Work to complete -
Can you render the entries below as a numbered list, leaving out any blank lines?

Material shown -
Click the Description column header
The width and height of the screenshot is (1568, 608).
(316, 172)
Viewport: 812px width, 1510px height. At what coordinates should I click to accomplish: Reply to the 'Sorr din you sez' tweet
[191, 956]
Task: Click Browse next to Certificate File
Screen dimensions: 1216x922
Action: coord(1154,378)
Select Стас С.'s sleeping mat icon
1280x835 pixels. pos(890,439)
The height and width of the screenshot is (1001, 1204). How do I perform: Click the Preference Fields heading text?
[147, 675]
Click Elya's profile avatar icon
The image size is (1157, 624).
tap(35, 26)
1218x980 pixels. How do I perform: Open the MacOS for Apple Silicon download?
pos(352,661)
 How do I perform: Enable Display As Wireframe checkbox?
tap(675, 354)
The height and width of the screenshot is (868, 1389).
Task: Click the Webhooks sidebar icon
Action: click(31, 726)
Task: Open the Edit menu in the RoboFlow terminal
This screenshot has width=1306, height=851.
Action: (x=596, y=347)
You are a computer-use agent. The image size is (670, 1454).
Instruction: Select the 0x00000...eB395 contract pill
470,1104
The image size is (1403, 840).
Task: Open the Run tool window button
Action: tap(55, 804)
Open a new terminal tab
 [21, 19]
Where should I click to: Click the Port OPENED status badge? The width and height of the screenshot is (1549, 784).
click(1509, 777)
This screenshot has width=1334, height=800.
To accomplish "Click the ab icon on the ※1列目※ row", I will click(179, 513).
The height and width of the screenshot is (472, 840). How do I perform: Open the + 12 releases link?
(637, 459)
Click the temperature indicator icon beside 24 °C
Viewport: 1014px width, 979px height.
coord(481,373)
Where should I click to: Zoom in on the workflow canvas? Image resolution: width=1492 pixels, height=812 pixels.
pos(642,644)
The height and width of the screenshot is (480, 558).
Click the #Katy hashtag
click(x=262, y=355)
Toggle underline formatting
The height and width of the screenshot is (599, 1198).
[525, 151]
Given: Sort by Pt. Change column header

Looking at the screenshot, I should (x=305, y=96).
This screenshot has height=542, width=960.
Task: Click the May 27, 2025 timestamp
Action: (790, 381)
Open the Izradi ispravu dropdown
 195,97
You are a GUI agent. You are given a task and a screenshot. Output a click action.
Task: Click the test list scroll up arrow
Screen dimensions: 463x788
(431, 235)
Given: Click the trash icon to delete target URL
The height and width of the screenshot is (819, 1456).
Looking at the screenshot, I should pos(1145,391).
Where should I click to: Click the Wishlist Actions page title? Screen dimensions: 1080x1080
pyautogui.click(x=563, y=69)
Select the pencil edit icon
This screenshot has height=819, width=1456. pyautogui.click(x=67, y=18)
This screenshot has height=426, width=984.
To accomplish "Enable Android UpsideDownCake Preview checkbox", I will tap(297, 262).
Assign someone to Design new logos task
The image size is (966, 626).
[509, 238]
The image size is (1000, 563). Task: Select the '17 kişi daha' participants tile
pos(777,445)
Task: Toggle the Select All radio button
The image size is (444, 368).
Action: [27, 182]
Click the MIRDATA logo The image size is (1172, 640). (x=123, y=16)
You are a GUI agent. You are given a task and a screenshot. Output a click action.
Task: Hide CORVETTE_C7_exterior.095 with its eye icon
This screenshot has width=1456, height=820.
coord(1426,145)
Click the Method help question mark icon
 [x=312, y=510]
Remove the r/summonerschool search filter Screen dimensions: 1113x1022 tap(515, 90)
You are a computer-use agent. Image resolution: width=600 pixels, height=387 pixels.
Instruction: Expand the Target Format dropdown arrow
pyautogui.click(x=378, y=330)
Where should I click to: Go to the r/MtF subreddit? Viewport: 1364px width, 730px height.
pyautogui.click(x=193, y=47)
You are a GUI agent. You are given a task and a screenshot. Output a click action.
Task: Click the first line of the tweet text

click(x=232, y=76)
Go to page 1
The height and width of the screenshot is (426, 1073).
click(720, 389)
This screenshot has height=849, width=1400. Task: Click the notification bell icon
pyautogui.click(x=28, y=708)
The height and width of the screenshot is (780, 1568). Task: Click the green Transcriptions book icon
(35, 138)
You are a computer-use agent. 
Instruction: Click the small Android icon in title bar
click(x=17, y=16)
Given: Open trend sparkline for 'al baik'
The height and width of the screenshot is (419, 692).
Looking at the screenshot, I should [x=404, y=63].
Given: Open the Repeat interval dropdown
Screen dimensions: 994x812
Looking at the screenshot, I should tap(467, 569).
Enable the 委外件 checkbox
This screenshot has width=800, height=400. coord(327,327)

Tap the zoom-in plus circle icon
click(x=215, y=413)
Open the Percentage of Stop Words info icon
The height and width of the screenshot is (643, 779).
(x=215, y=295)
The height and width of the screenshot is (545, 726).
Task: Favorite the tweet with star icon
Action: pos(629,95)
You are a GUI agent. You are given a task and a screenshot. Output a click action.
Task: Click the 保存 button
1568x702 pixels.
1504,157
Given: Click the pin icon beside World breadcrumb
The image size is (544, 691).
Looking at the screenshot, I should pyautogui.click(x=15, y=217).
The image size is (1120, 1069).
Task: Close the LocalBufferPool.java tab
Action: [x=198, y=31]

Completed task -
1. Click the Description column header
2. The width and height of the screenshot is (1568, 608).
3. (316, 172)
4. Viewport: 812px width, 1510px height. At what coordinates should I click to accomplish: Reply to the 'Sorr din you sez' tweet
5. [191, 956]
6. Task: Click Browse next to Certificate File
7. Screen dimensions: 1216x922
8. Action: coord(1154,378)
9. Select Стас С.'s sleeping mat icon
10. 1280x835 pixels. pos(890,439)
11. The height and width of the screenshot is (1001, 1204). How do I perform: Click the Preference Fields heading text?
12. [147, 675]
13. Click Elya's profile avatar icon
14. The image size is (1157, 624).
15. tap(35, 26)
16. 1218x980 pixels. How do I perform: Open the MacOS for Apple Silicon download?
17. pos(352,661)
18.  How do I perform: Enable Display As Wireframe checkbox?
19. tap(675, 354)
20. The height and width of the screenshot is (868, 1389).
21. Task: Click the Webhooks sidebar icon
22. Action: click(31, 726)
23. Task: Open the Edit menu in the RoboFlow terminal
24. This screenshot has width=1306, height=851.
25. Action: (x=596, y=347)
26. You are a computer-use agent. The image size is (670, 1454).
27. Instruction: Select the 0x00000...eB395 contract pill
28. 470,1104
29. The image size is (1403, 840).
30. Task: Open the Run tool window button
31. Action: tap(55, 804)
32. Open a new terminal tab
33.  [21, 19]
34. Where should I click to: Click the Port OPENED status badge? The width and height of the screenshot is (1549, 784).
35. click(1509, 777)
36. This screenshot has width=1334, height=800.
37. To accomplish "Click the ab icon on the ※1列目※ row", I will click(179, 513).
38. The height and width of the screenshot is (472, 840). How do I perform: Open the + 12 releases link?
39. (637, 459)
40. Click the temperature indicator icon beside 24 °C
41. Viewport: 1014px width, 979px height.
42. coord(481,373)
43. Where should I click to: Zoom in on the workflow canvas? Image resolution: width=1492 pixels, height=812 pixels.
44. pos(642,644)
45. The height and width of the screenshot is (480, 558).
46. Click the #Katy hashtag
47. click(x=262, y=355)
48. Toggle underline formatting
49. The height and width of the screenshot is (599, 1198).
50. [525, 151]
51. Given: Sort by Pt. Change column header
52. Looking at the screenshot, I should (x=305, y=96).
53. This screenshot has height=542, width=960.
54. Task: Click the May 27, 2025 timestamp
55. Action: (790, 381)
56. Open the Izradi ispravu dropdown
57.  195,97
58. You are a GUI agent. You are given a task and a screenshot. Output a click action.
59. Task: Click the test list scroll up arrow
60. Screen dimensions: 463x788
61. (431, 235)
62. Given: Click the trash icon to delete target URL
63. The height and width of the screenshot is (819, 1456).
64. Looking at the screenshot, I should pos(1145,391).
65. Where should I click to: Click the Wishlist Actions page title? Screen dimensions: 1080x1080
66. pyautogui.click(x=563, y=69)
67. Select the pencil edit icon
68. This screenshot has height=819, width=1456. pyautogui.click(x=67, y=18)
69. This screenshot has height=426, width=984.
70. To accomplish "Enable Android UpsideDownCake Preview checkbox", I will tap(297, 262).
71. Assign someone to Design new logos task
72. The image size is (966, 626).
73. [509, 238]
74. The image size is (1000, 563). Task: Select the '17 kişi daha' participants tile
75. pos(777,445)
76. Task: Toggle the Select All radio button
77. The image size is (444, 368).
78. Action: [27, 182]
79. Click the MIRDATA logo The image size is (1172, 640). (x=123, y=16)
80. You are a GUI agent. You are given a task and a screenshot. Output a click action.
81. Task: Hide CORVETTE_C7_exterior.095 with its eye icon
82. This screenshot has width=1456, height=820.
83. coord(1426,145)
84. Click the Method help question mark icon
85.  [x=312, y=510]
86. Remove the r/summonerschool search filter Screen dimensions: 1113x1022 tap(515, 90)
87. You are a computer-use agent. Image resolution: width=600 pixels, height=387 pixels.
88. Instruction: Expand the Target Format dropdown arrow
89. pyautogui.click(x=378, y=330)
90. Where should I click to: Go to the r/MtF subreddit? Viewport: 1364px width, 730px height.
91. pyautogui.click(x=193, y=47)
92. You are a GUI agent. You are given a task and a screenshot. Output a click action.
93. Task: Click the first line of the tweet text
94. click(x=232, y=76)
95. Go to page 1
96. The height and width of the screenshot is (426, 1073).
97. click(720, 389)
98. This screenshot has height=849, width=1400. Task: Click the notification bell icon
99. pyautogui.click(x=28, y=708)
100. The height and width of the screenshot is (780, 1568). Task: Click the green Transcriptions book icon
101. (35, 138)
102. You are a computer-use agent. 
103. Instruction: Click the small Android icon in title bar
104. click(x=17, y=16)
105. Given: Open trend sparkline for 'al baik'
106. The height and width of the screenshot is (419, 692).
107. Looking at the screenshot, I should [x=404, y=63].
108. Given: Open the Repeat interval dropdown
109. Screen dimensions: 994x812
110. Looking at the screenshot, I should tap(467, 569).
111. Enable the 委外件 checkbox
112. This screenshot has width=800, height=400. coord(327,327)
113. Tap the zoom-in plus circle icon
114. click(x=215, y=413)
115. Open the Percentage of Stop Words info icon
116. The height and width of the screenshot is (643, 779).
117. (x=215, y=295)
118. The height and width of the screenshot is (545, 726).
119. Task: Favorite the tweet with star icon
120. Action: pos(629,95)
121. You are a GUI agent. You are given a task and a screenshot. Output a click action.
122. Task: Click the 保存 button
123. 1568x702 pixels.
124. 1504,157
125. Given: Click the pin icon beside World breadcrumb
126. The image size is (544, 691).
127. Looking at the screenshot, I should pyautogui.click(x=15, y=217).
128. The image size is (1120, 1069).
129. Task: Close the LocalBufferPool.java tab
130. Action: [x=198, y=31]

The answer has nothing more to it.